+++ Selected passage +++
Latest revision as of 07:31, 27 June 2012

7.9 QE 2004 August

1. (20 pts.)

A probability space $ \left(\mathcal{S},\mathcal{F},\mathcal{P}\right) $ has a sample space consisting of all pairs of positive integers: $ \mathcal{S}=\left\{ \left(k,m\right):\; k=1,2,\cdots;\; m=1,2,\cdots\right\} $ . The event space $ \mathcal{F} $ is the power set of $ \mathcal{S} $ , and the probability measure $ \mathcal{P} $ is specified by the pmf $ p\left(k,m\right)=p^{2}\left(1-p\right)^{k+m-2},\qquad p\in\left(0,1\right) $.

(a)

Find $ P\left(\left\{ \left(k,m\right):\; k\geq m\right\} \right) $ .

$ P\left(\left\{ \left(k,m\right):\; k\geq m\right\} \right)=\sum_{k=1}^{\infty}\sum_{m=1}^{k}p\left(k,m\right)=\sum_{k=1}^{\infty}\sum_{m=1}^{k}p^{2}\left(1-p\right)^{k+m-2}=\frac{p^{2}}{\left(1-p\right)^{2}}\cdot\sum_{k=1}^{\infty}\left(1-p\right)^{k}\sum_{m=1}^{k}\left(1-p\right)^{m} $$ =\frac{p^{2}}{\left(1-p\right)^{2}}\cdot\sum_{k=1}^{\infty}\left(1-p\right)^{k}\cdot\frac{\left(1-p\right)\left(1-\left(1-p\right)^{k}\right)}{1-\left(1-p\right)}=\frac{p}{1-p}\cdot\sum_{k=1}^{\infty}\left(1-p\right)^{k}\cdot\left(1-\left(1-p\right)^{k}\right) $$ =\frac{p}{1-p}\cdot\left[\sum_{k=1}^{\infty}\left(1-p\right)^{k}-\sum_{k=1}^{\infty}\left(1-p\right)^{2k}\right]=\frac{p}{1-p}\cdot\left[\frac{1-p}{1-\left(1-p\right)}-\frac{\left(1-p\right)^{2}}{1-\left(1-p\right)^{2}}\right] $$ =\frac{p}{1-p}\cdot\left[\frac{1-p}{p}-\frac{\left(1-p\right)^{2}}{p\left(2-p\right)}\right]=1-\frac{1-p}{2-p}=\frac{2-p-1+p}{2-p}=\frac{1}{2-p}. $

(b)
+++
*Stated goal 1:* In the probability passage, what does the sample space consist of?
The records have no connection to the probability passage.
+++ Working data +++
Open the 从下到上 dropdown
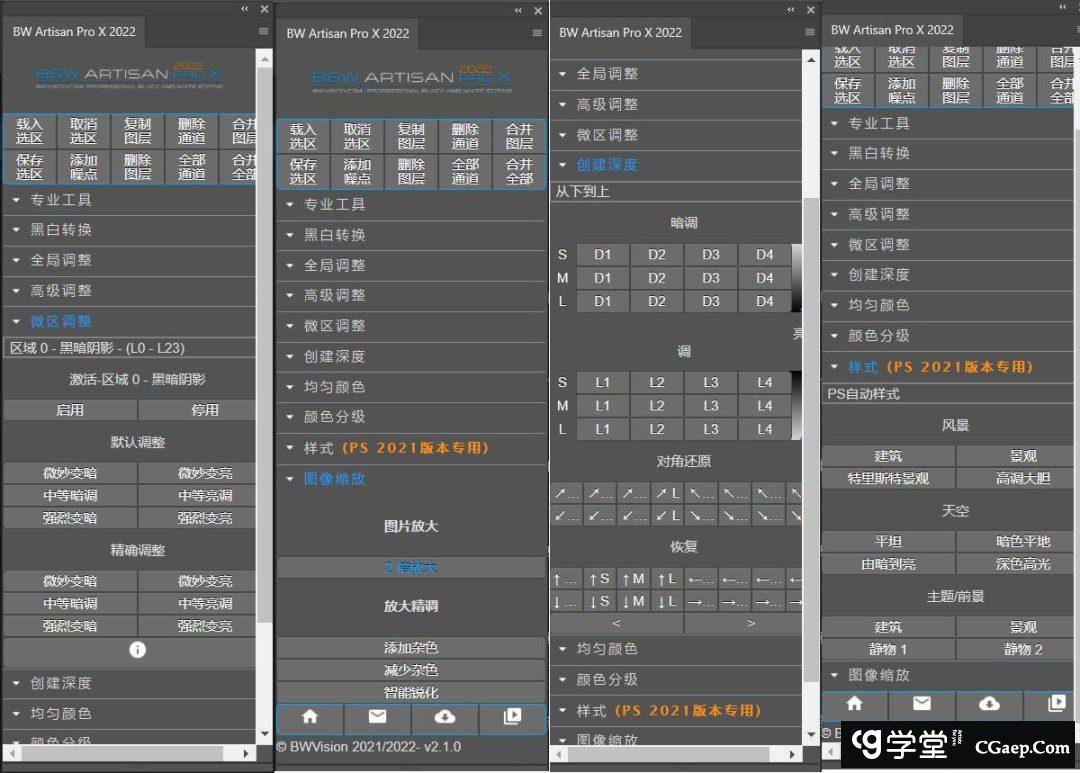Viewport: 1080px width, 773px height. pos(676,191)
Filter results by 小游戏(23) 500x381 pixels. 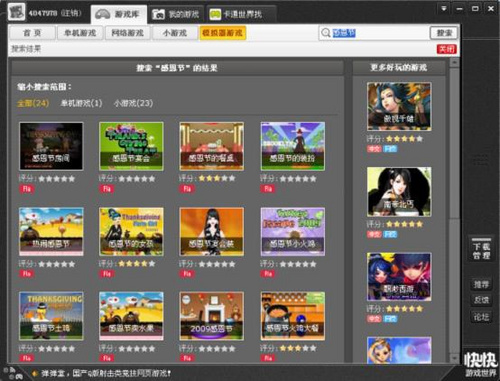(x=133, y=103)
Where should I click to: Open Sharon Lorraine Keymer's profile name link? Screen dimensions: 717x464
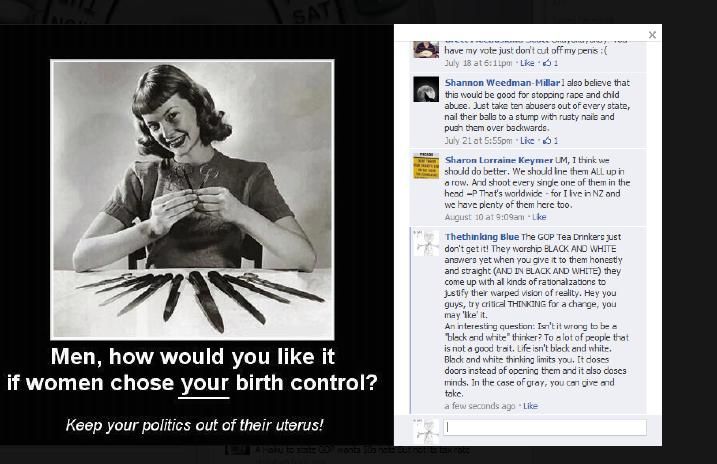(x=499, y=160)
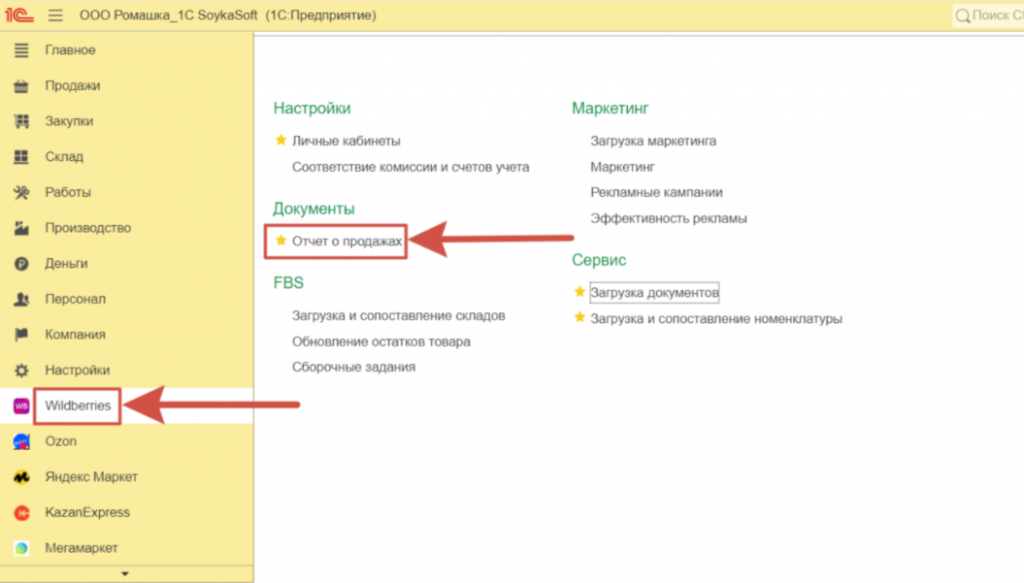Click the Ozon section icon
This screenshot has width=1024, height=583.
point(20,441)
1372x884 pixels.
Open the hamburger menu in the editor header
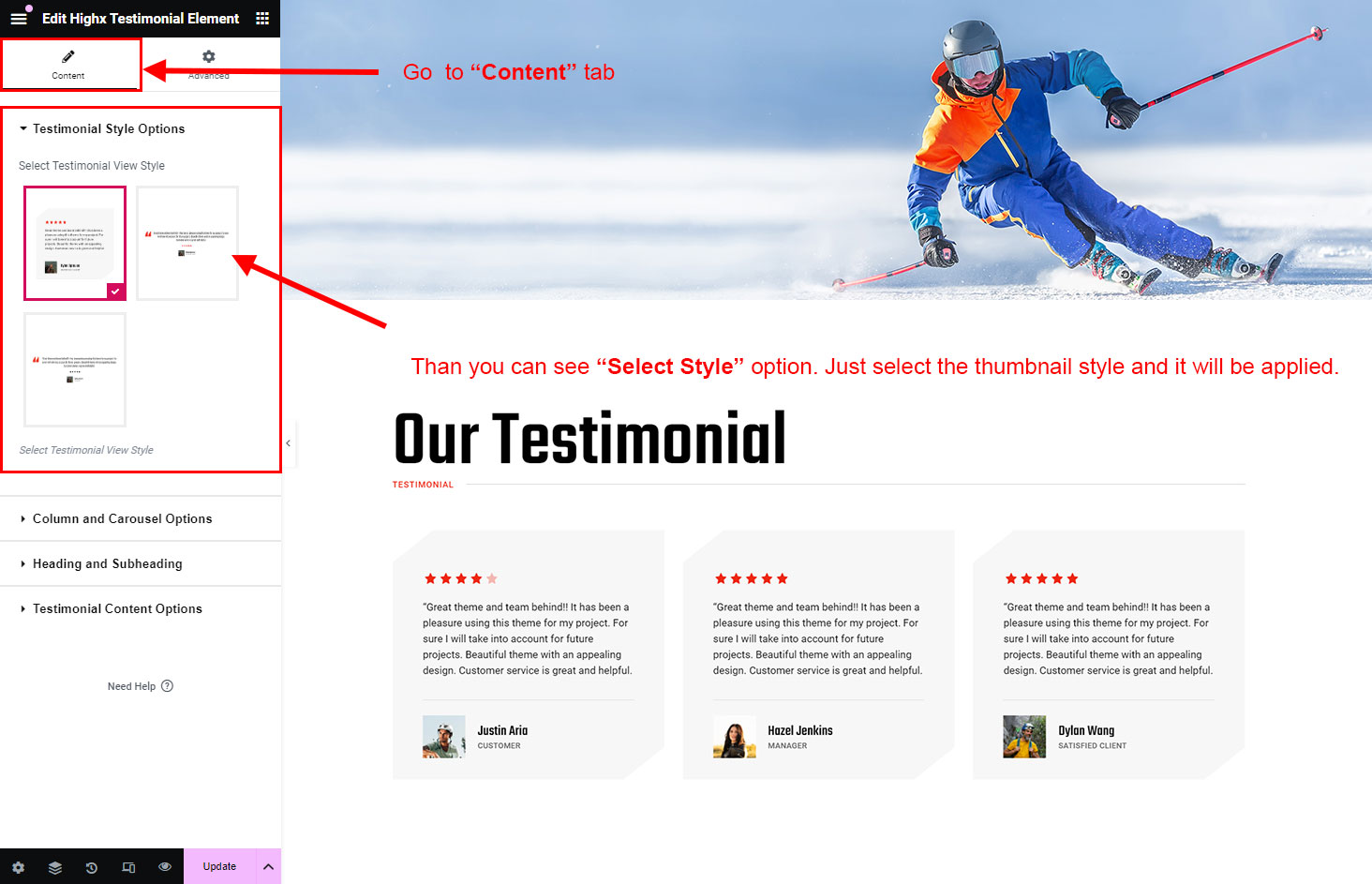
+++
*Stated goal 2:* Rewrite the part of the records that opens with the line containing "Where should I" and runs through the end of the records as a Markdown table with columns No. and Line, one row per line and no blank lines. Leave the pictures out.

*Answer 1:* All pairs of positive integers.

*Answer 2:*
| No. | Line |
|---|---|
| 1 | Where should I click to: Open Sharon Lorraine Keymer's profile name link? Screen dimensions: 717x464 |
| 2 | (x=499, y=160) |
| 3 | Click the Ozon section icon |
| 4 | This screenshot has width=1024, height=583. |
| 5 | point(20,441) |
| 6 | 1372x884 pixels. |
| 7 | Open the hamburger menu in the editor header |